Another lovely full English set us up for the final leg. Bit of pain down the outside of my shins and my mates thighs and arse on fire, Castelli bibs maybe arent all they are cracked up to be I teased him as my £25 Amazon purchase was seeing my rear fantastically through the tour. "Only 43 miles to go today lads" said the cheery receptionist as we informed him we also had another 25 miles on top to get home. " Bloody hell lads, good on you" was enough motivation to get us going to Driffield, our first planned coffee stop and again somewhere we regularly visit. Disaster struck when my bottle refused to go back in its cage only for me to catch up with my friend and see him fly off his bike at 25mph, hitting a pothole taking photos . Half an hour of bodging him and his bike back together saw us into Driffield for a proper look at him and his bike, damage wasn't too bad and like the trooper he is he wanted to finish. We hit Bridlington sea front mid afternoon feeling absolutely amazing and after a quick lunch set about riding the remaining miles home. No more hills thankfully and roads we knew saw a fast ride to Hornsea where I teased I was going to stay at my girlfriends and leave him to ride to Hull alone, in his current state im not sure he was amused and we pushed on home together as the team we had become, arriving home in time for tea.
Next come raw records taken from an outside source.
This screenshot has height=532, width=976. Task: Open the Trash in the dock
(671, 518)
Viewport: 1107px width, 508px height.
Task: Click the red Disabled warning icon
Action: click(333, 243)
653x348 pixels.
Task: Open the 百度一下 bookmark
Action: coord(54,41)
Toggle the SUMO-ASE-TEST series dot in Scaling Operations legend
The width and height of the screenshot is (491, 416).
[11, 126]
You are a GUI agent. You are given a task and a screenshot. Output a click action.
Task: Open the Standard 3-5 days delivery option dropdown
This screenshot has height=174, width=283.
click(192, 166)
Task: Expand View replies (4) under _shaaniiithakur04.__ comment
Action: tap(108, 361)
Overall it was an amazing route with a little of everything thrown in, whether that hills, terrain, villages and towns, rain and sun.
Met some amazing people on the way especially shops and cafes who let us fill up water bottles, charge batteries () and take bikes indoors.
Its incredibly well signposted and would have felt comfortable without even uploading the gpx to the Garmin. All in ended up being around 220 miles in 3 days with detours etc and a massive sense of achievement I would recommend to anyone with a reasonable level of fitness.
Small selection of photos below of the many taken, thanks for taking the time to read and if anyone is thinking of doing it, go for it! Loved every minute.


----------



## HobbesOnTour (7 Jul 2021)

> ooooof but them hills were unexpected, especially with a laden bike.


You call that laden?

Good write up, thanks for sharing.

I'm a little confused - did you ride into your friend when he stopped to take a photo?


----------



## Scotchlovingcylist (7 Jul 2021)

HobbesOnTour said:


> You call that laden?
> 
> Good write up, thanks for sharing.
> 
> I'm a little confused - did you ride into your friend when he stopped to take a photo?
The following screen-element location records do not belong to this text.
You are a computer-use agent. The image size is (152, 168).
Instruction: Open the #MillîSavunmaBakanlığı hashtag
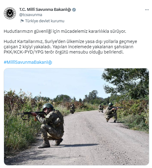pyautogui.click(x=28, y=62)
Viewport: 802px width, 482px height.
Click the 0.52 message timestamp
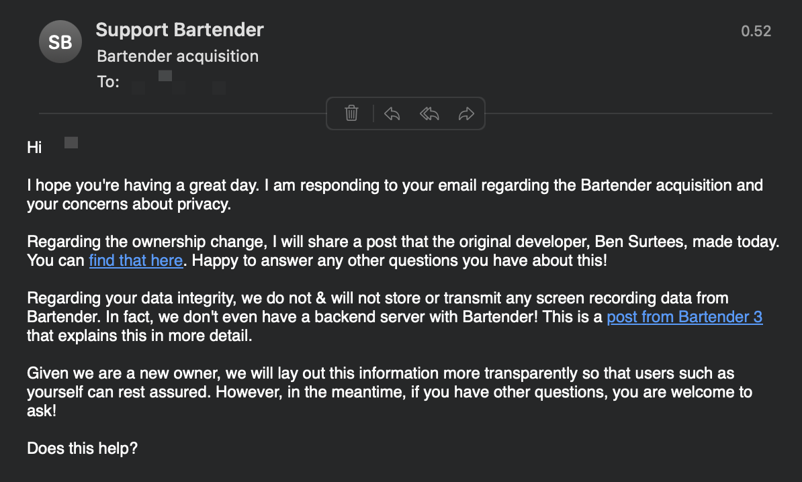(x=756, y=31)
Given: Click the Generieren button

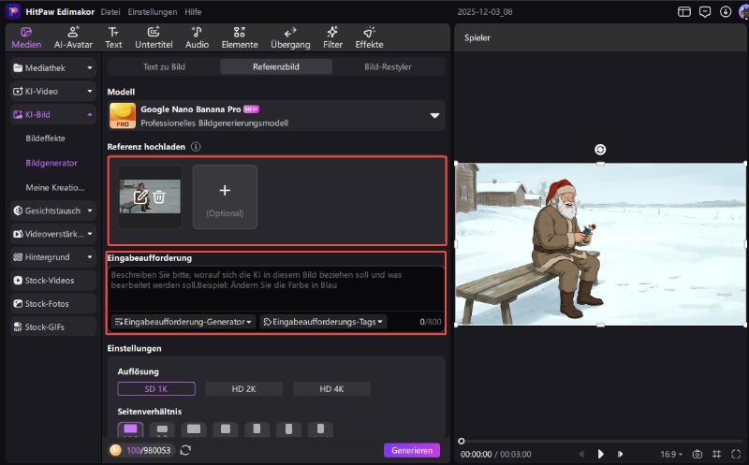Looking at the screenshot, I should (x=411, y=450).
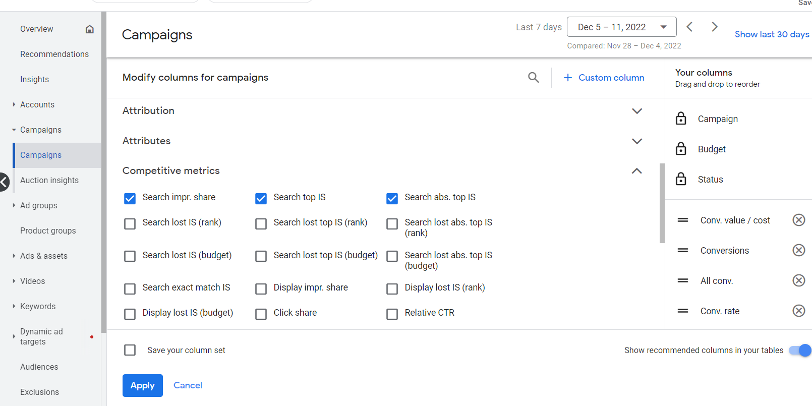The image size is (812, 406).
Task: Click the home icon next to Overview
Action: 90,29
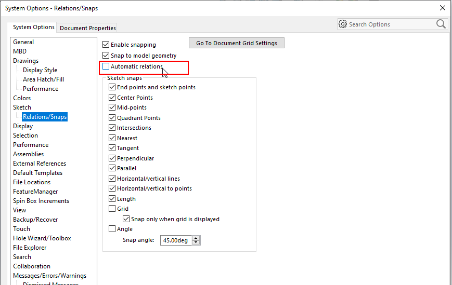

Haha, laden compared to what im used to i suppose. Currently planning a mtb camping trip so I'm sure I'll come to see what actually laden feels like .

No I was a bit behind but as I caught up saw him fly off. He wasn't paying attention while he was riding and taking pics and he hit a pothole. He thought he was ok but a trip to a walk in centre the day after showed a cracked rib, lots of road rash and he couldn't lift his right arm above his shoulder for a few days.
His gorgeous bike is in a slightly worse state. He took it to a bike shop yesterday which showed cracked handlebars, huge scuffing to one of his shifters and a slightly buckled front wheel and bent derailleur hanger which we managed to bodge at the side of the road to keep him moving, that are now being sorted properly.
Could've been a lot worse and all replaceable.
Oh and his new Jersey and bibs are now binned as they were toast.


----------



## PaulSB (7 Jul 2021)

Geez that all sounds expensive!


----------



## T4tomo (7 Jul 2021)

nice write-up. 

i like that you start the day with a full English - no fancy granola power breakfast for you East yorks boys!


----------



## Scotchlovingcylist (7 Jul 2021)

PaulSB said:


> Geez that all sounds expensive!



Incredibly, he's very particular about things being perfect too so won't be able to live with anything scuffed, he wanted to change his bars anyway so is calling it a happy accident 



T4tomo said:


> nice write-up.
> 
> i like that you start the day with a full English - no fancy granola power breakfast for you East yorks boys!



It was included in the hotel price, us yorkshire lads also like getting our moneys worth .
Never been into energy gels/bars really. Coffee, sausage rolls, pork pies, lots of jelly babies and proper pub grub. Think ill always be a fat lad haha.


----------